Directions for this task -
Write the data out again so that it matches word for word.

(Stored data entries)
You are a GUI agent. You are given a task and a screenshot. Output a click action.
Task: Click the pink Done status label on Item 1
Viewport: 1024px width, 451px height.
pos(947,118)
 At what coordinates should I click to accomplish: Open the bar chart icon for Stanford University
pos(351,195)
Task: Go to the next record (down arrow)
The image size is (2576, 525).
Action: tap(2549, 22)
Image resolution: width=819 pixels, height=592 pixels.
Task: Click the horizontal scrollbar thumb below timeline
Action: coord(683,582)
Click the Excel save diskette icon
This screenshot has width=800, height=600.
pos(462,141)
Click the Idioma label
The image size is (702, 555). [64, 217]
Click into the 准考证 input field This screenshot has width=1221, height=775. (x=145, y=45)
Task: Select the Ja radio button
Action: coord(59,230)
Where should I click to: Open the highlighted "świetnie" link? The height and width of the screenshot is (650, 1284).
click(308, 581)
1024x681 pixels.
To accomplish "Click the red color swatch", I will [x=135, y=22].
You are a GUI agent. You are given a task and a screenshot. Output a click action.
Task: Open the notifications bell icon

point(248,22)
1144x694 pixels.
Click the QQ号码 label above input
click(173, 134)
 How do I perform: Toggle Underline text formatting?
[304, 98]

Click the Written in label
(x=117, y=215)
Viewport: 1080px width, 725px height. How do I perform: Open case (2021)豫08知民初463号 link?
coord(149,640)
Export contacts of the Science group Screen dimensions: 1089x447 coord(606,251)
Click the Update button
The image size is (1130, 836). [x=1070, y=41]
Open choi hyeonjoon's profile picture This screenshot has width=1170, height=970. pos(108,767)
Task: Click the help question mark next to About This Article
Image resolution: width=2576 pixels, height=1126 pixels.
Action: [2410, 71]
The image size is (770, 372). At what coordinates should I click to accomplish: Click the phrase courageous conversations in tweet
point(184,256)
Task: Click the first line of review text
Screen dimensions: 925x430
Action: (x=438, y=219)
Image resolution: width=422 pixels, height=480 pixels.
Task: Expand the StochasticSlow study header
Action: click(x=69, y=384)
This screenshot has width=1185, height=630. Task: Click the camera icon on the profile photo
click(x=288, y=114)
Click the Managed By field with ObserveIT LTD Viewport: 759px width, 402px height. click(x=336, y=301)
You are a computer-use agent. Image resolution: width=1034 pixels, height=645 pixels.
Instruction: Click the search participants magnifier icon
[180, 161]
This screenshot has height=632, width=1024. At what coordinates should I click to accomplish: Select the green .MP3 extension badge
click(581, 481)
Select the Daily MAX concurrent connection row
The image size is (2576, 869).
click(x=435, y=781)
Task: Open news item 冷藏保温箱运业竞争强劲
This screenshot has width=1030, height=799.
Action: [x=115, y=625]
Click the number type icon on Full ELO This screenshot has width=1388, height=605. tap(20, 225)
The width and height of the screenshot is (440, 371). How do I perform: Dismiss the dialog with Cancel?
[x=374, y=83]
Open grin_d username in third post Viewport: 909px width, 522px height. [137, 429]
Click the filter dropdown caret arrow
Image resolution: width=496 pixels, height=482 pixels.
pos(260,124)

Exercise response -
You are a GUI agent. You are given a task and a screenshot. Output a click action.
Task: Click the pink Done status label on Item 1
Viewport: 1024px width, 451px height.
pos(947,118)
 At what coordinates should I click to accomplish: Open the bar chart icon for Stanford University
pos(351,195)
Task: Go to the next record (down arrow)
The image size is (2576, 525).
Action: tap(2549, 22)
Image resolution: width=819 pixels, height=592 pixels.
Task: Click the horizontal scrollbar thumb below timeline
Action: coord(683,582)
Click the Excel save diskette icon
This screenshot has width=800, height=600.
pos(462,141)
Click the Idioma label
The image size is (702, 555). [64, 217]
Click into the 准考证 input field This screenshot has width=1221, height=775. (x=145, y=45)
Task: Select the Ja radio button
Action: coord(59,230)
Where should I click to: Open the highlighted "świetnie" link? The height and width of the screenshot is (650, 1284).
click(308, 581)
1024x681 pixels.
To accomplish "Click the red color swatch", I will [x=135, y=22].
You are a GUI agent. You are given a task and a screenshot. Output a click action.
Task: Open the notifications bell icon

point(248,22)
1144x694 pixels.
Click the QQ号码 label above input
click(173, 134)
 How do I perform: Toggle Underline text formatting?
[304, 98]

Click the Written in label
(x=117, y=215)
Viewport: 1080px width, 725px height. How do I perform: Open case (2021)豫08知民初463号 link?
coord(149,640)
Export contacts of the Science group Screen dimensions: 1089x447 coord(606,251)
Click the Update button
The image size is (1130, 836). [x=1070, y=41]
Open choi hyeonjoon's profile picture This screenshot has width=1170, height=970. pos(108,767)
Task: Click the help question mark next to About This Article
Image resolution: width=2576 pixels, height=1126 pixels.
Action: [2410, 71]
The image size is (770, 372). At what coordinates should I click to accomplish: Click the phrase courageous conversations in tweet
point(184,256)
Task: Click the first line of review text
Screen dimensions: 925x430
Action: (x=438, y=219)
Image resolution: width=422 pixels, height=480 pixels.
Task: Expand the StochasticSlow study header
Action: click(x=69, y=384)
This screenshot has width=1185, height=630. Task: Click the camera icon on the profile photo
click(x=288, y=114)
Click the Managed By field with ObserveIT LTD Viewport: 759px width, 402px height. click(x=336, y=301)
You are a computer-use agent. Image resolution: width=1034 pixels, height=645 pixels.
Instruction: Click the search participants magnifier icon
[180, 161]
This screenshot has height=632, width=1024. At what coordinates should I click to accomplish: Select the green .MP3 extension badge
click(581, 481)
Select the Daily MAX concurrent connection row
The image size is (2576, 869).
click(x=435, y=781)
Task: Open news item 冷藏保温箱运业竞争强劲
This screenshot has width=1030, height=799.
Action: [x=115, y=625]
Click the number type icon on Full ELO This screenshot has width=1388, height=605. tap(20, 225)
The width and height of the screenshot is (440, 371). How do I perform: Dismiss the dialog with Cancel?
[x=374, y=83]
Open grin_d username in third post Viewport: 909px width, 522px height. [137, 429]
Click the filter dropdown caret arrow
Image resolution: width=496 pixels, height=482 pixels.
pos(260,124)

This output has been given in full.